Why did Tracy have to come to her? she wondered wretchedly.

Her last student was barely out of the classroom when Mariah followed, locking the door behind her. In the office, the secretary said, “Mrs. Patterson is expecting you,” and waved her down the hall where the counselors and the principal and vice principal had their offices.

Both Mrs. Patterson and Mr. Lamarr, the vice principal, were in the office, she saw as she opened the door. But they weren’t alone. A second man who had been standing by the window turned as Mariah entered.

Her breath escaped in a gasp and she stopped halfway inside, clutching the doorknob.

As the big man with short, reddish-brown hair faced her, his light gray eyes widened briefly just before his expression became utterly impassive.

Anyone but him, she thought wildly. His voice would live forever in her nightmares and as the kernel of her guilt. If it had occurred to her he might be sent… But it hadn’t.

She heard herself say hoarsely, “I’m sorry, I can’t…” as she began to back up.

Noreen Patterson half rose from her chair behind the desk. “Mariah, what is it?”

Her wild gaze touched on him. She was breathing like an untamed creature caught in a trap. “I…I just can’t…” she said again, her voice high and panicky.

He said nothing, only waited at the far end of the office. A nerve spasmed under one eye, the only visible sign he understood her distress or felt it.

The vice principal had reached her. Gripping her arm, he said, “What is it? Are you sick, Mariah?”

Sick. She seized on an excuse no one would dispute.

“Yes.” She swallowed. “I’m sorry. I’m not feeling very well.”

Detective Connor McLean abruptly turned his back so that he looked out the window rather than at her.

“The flu is going around,” Ed Lamarr said. “Here. Why don’t you come in and sit down.”

In? She couldn’t.

But it seemed she could, because she allowed herself to be led to the chairs facing Noreen’s desk. Sinking into one, she tried not to look at the broad, powerful back of the man gazing out the window.

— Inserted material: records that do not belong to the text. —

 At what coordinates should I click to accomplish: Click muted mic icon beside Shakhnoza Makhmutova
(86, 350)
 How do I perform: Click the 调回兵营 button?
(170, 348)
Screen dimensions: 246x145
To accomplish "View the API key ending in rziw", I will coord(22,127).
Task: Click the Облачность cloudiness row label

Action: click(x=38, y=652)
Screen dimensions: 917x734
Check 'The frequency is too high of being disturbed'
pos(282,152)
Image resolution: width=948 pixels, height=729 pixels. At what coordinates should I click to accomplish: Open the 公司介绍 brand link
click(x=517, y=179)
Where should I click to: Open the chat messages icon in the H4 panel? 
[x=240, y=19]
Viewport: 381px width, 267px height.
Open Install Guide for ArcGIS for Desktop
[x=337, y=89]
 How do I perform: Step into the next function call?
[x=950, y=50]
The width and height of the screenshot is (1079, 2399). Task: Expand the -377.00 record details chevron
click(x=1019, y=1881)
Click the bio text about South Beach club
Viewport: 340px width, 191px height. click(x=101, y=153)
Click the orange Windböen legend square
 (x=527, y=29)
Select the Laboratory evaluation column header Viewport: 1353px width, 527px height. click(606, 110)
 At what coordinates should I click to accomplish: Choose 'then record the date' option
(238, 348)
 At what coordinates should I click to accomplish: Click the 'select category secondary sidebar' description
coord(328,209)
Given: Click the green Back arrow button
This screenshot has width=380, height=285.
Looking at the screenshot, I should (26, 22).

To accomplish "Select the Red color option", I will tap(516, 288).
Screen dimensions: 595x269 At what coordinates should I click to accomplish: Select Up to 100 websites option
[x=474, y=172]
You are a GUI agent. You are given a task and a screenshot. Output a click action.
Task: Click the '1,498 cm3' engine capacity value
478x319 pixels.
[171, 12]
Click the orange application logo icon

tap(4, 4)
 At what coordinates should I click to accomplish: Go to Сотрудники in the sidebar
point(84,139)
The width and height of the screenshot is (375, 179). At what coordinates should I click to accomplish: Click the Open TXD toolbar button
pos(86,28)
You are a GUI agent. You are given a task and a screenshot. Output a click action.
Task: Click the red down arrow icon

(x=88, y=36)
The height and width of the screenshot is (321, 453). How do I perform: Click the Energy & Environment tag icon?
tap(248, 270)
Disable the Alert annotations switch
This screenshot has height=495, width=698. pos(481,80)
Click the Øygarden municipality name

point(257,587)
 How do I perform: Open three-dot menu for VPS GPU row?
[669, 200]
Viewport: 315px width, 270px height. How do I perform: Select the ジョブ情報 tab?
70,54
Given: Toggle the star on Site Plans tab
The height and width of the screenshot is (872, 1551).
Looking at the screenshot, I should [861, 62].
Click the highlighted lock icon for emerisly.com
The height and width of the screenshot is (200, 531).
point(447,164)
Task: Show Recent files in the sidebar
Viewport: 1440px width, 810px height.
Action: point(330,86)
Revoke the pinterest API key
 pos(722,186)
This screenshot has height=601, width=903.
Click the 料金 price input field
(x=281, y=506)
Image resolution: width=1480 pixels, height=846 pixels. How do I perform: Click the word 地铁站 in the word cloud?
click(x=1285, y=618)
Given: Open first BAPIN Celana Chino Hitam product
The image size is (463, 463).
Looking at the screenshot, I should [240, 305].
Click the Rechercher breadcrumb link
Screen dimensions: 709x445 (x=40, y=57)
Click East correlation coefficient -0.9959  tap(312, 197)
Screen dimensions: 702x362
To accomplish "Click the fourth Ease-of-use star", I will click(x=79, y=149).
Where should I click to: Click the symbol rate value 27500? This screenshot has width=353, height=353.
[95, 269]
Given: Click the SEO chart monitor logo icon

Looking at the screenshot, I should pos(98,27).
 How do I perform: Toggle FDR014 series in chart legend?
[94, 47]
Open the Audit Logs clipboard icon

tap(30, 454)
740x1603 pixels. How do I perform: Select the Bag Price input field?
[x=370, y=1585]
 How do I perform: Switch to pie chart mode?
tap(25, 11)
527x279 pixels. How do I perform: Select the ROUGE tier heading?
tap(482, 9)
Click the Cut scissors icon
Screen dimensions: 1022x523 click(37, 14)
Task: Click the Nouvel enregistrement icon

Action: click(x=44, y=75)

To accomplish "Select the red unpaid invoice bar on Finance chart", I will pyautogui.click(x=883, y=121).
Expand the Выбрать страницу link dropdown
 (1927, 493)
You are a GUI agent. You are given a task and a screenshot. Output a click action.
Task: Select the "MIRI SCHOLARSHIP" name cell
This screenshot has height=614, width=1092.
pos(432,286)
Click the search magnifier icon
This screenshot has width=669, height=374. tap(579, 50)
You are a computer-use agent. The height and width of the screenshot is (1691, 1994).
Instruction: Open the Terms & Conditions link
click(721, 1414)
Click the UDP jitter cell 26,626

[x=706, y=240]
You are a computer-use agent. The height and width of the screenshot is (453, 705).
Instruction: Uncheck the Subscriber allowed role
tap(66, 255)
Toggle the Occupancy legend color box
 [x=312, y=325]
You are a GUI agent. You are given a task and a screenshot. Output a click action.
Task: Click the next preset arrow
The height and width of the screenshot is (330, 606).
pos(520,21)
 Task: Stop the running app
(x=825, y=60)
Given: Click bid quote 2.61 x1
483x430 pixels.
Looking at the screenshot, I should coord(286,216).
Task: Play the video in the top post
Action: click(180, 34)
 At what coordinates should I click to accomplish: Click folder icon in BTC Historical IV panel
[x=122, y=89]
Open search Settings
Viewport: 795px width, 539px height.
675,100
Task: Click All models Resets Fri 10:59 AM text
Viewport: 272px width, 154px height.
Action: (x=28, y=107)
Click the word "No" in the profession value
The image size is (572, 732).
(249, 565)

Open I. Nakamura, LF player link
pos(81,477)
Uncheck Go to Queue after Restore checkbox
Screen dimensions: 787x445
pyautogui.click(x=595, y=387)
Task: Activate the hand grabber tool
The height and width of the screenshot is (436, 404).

The principal sank back into her seat. “Do you feel well enough to talk about Tracy for a minute?”

Mariah breathed in through her nose, out through her mouth. Slowly, carefully. She could be strong. He had never threatened her, never raised his voice.

He had only destroyed her marriage and her belief in both her husband and herself.

No. Her fingernails bit into her thighs. Be fair. It was childish to hold him responsible. He was not the accuser. If he had not come, it would have been someone else. He was only the messenger. The arm of the law.

Lily Thalberg’s voice.

As now he would be Tracy Mitchell’s.

“Yes.” Miraculously Mariah heard herself sound calm, if far away to her own ears. “I’m fine.”